Waste chiefs and council leaders have issued robust defences of existing legal powers to fine residents who repeatedly misuse waste collection services.
Defra’s consultation on proposed changes to laws which govern when councils can fine householders for domestic rubbish misuse (see box), which closed last Friday, has received critical submissions from both waste and council chiefs.
The Chartered Institution of Wastes Management (CIWM) said existing fine levels, which go up to £1,000, were entirely justified.
Lowering the threshold would mean offenders would receive “a lower fine than that relevant to the offence”, it said.
The CIWM said it could not back either option in Defra’s consultation on options to replace the current bin fines system because the proposals lacked sufficient detail.
CIWM chief executive Steve Lee said: “Most councils use fines as a last resort, and it is important that they continue to have the necessary powers to take action against those who persistently contaminate the local environment or compromise recycling by discarding poorly contained rubbish.”
The Local Government Association’s submission said it supported neither option in the consultation “as stated”.
“It does not feel sensible to drastically reduce (or even remove altogether) the powers councils have to ensure residents separate their waste appropriately for recycling at a time when Defra is consulting on increasing the expectations on councils to meet recycling quality standards,” the LGA said.
The LGA also accused ministers of not “giving meaningful consideration” to its proposals for a “harm to local amenity” test.
Environment secretary Caroline Spelman said on launching the consultation: “We want to see people helping us to boost recycling rates by putting out their rubbish correctly, but bullying them with fines is not the way to do it.
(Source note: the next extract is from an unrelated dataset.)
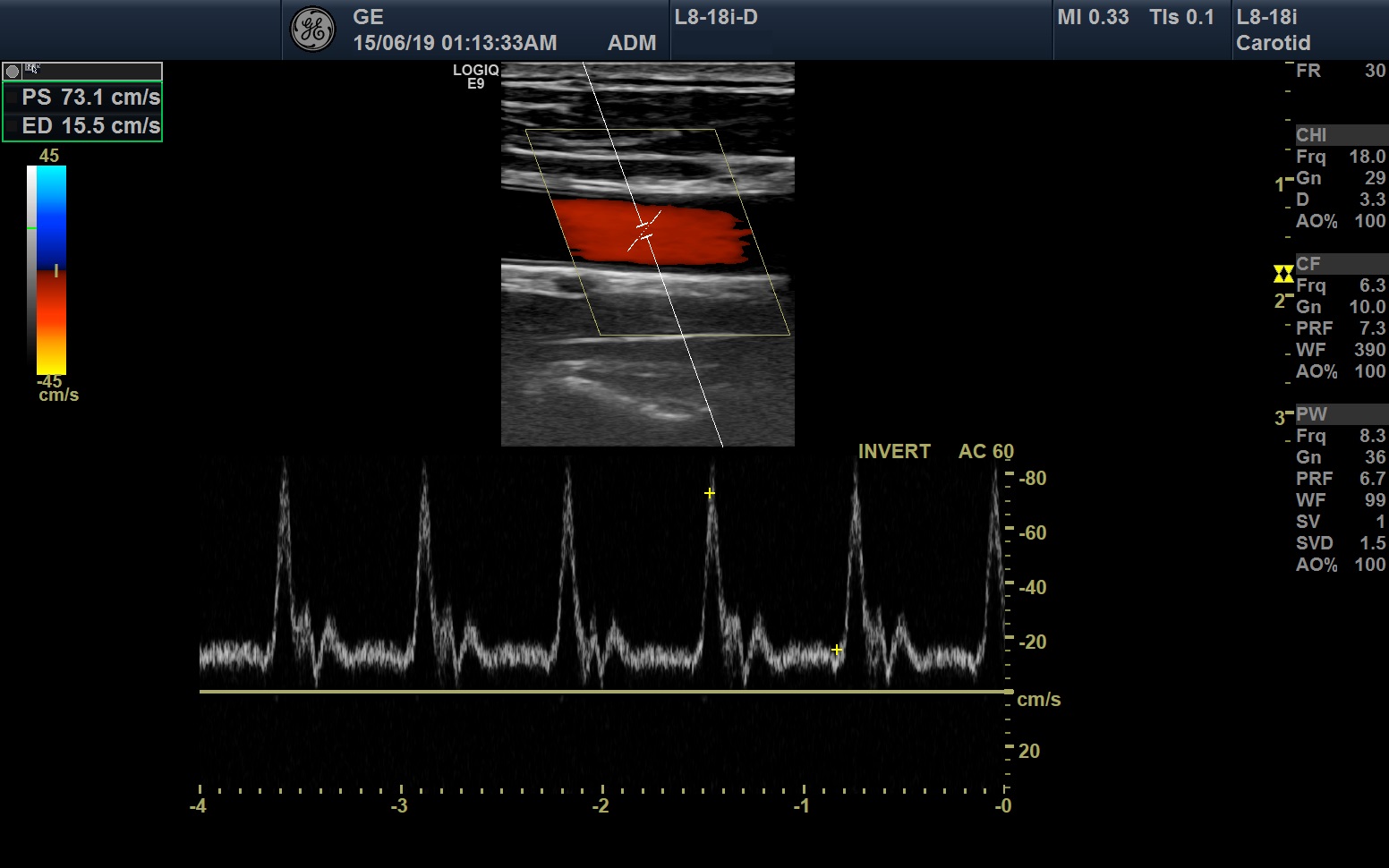Click the round icon in measurement window
Screen dimensions: 1389x868
[13, 72]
This consultation will mean that only those causing real problems for their community will get punished.”
Defra’s bin fine proposals
Ministers have outlined two options to replace the current criminal fines system.
Both options propose councils must be able to prove a household is causing “harm to local amenity” by putting out rubbish wrongly in order to issue a fine.
- Option one: a new system of civil sanctions, but leave in place an underpinning criminal offence. The level of financial penalties would be “brought in line with comparable offences”.
- Option two: move to a system relying exclusively on civil penalties with no underpinning criminal offence and reduce the level of the fines.
The CIWM warned last month the “harm to local amenity” clause could force councils to “jump through onerous hoops” in order to secure sanctions.